Bill Inmon: But I've owned in my lifetime six Porsches, one Ferrari. I can't resist this. The two best days in the life of a person owning a Ferrari. is the day they own the Ferrari and the day they get rid of the Ferrari. And, oh, you, if somebody came to my front door, parked a Ferrari in my, in front of my house, gave me the keys, I would run as fast as I could. I, I'm not about to take it. Now, now having stated that, Porsche, pardon me. Porsche is as well made as Ferrari is a piece of crap. And I love my Porsches and we need to have my company progress a little bit further. But when my company progresses a little bit further, I'm gonna be getting my seventh Porsche.
Benjamin: As a German, I appreciate your support of the German automobile industry.
Bill Inmon: Oh.
Robert Harmon: Honestly, I think it's possible Bill and I paid for the entire German automotive industry over the years.
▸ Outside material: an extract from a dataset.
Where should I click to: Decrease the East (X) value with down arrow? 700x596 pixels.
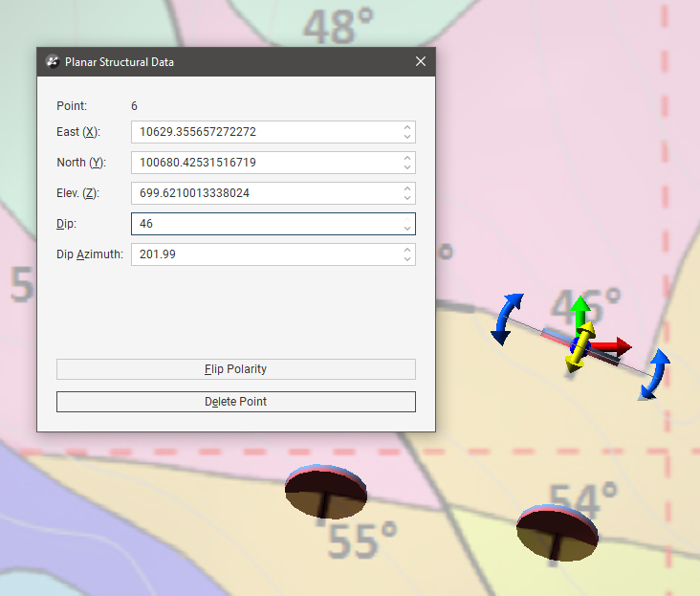pos(407,137)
Bill Inmon: You know what car I loved and people didn't think much of it, but I had a Porsche 914 and that was the rear engine and the thing that I loved about it is the way it handles. It handles differently and better than any other car I've had.
Robert Harmon: Exactly.
Bill Inmon: But when you tell a Porsche fanatic that you like the 914, they automatically think of you as a real wimp. But I love they're my 914.
Robert Harmon: wonderful cars.
Bill Inmon: It was a wonderful car.
Robert Harmon: yeah, I've owned a couple of them and they're absolutely wonderful cars. They're not gonna tear anything up on the, compared to modern cars, but it's a delightful experience. Everyone should do it once.
Bill Inmon: You don't know what driving is like until you've driven a 914.
Robert Harmon: Awful experience. Well, there are some things to it. The transmission, the shift forks, I swear were designed for a tractor.
Bill Inmon: Yep.
Robert Harmon: So you do have to get your, you know, you got to know what you're doing to a little bit, to a solid extent. And then they're great little cars once you get them figured out, but they're a little quirky.
Bill Inmon: Yep.
Robert Harmon: Well, I don't know as I had a whole lot more at this point. Benjamin, you've been very quiet.
Benjamin: I've been asking tons of questions.
Robert Harmon: Okay. Well, maybe it's time to start winding this down.
Benjamin: Sure. So Bill, it was an absolute pleasure having you on the show, getting to know you. Thanks for everything. Thanks again for all of the kind of, yeah, making the data industry what it is today. It was an absolute pleasure having you on. Yeah. I hope you have a great rest of your day.
Bill Inmon: Thank you so much, Benjamin. Robert, nice talking with you. We'll talk again.
Robert Harmon: All right, we'll talk to you later, Bill.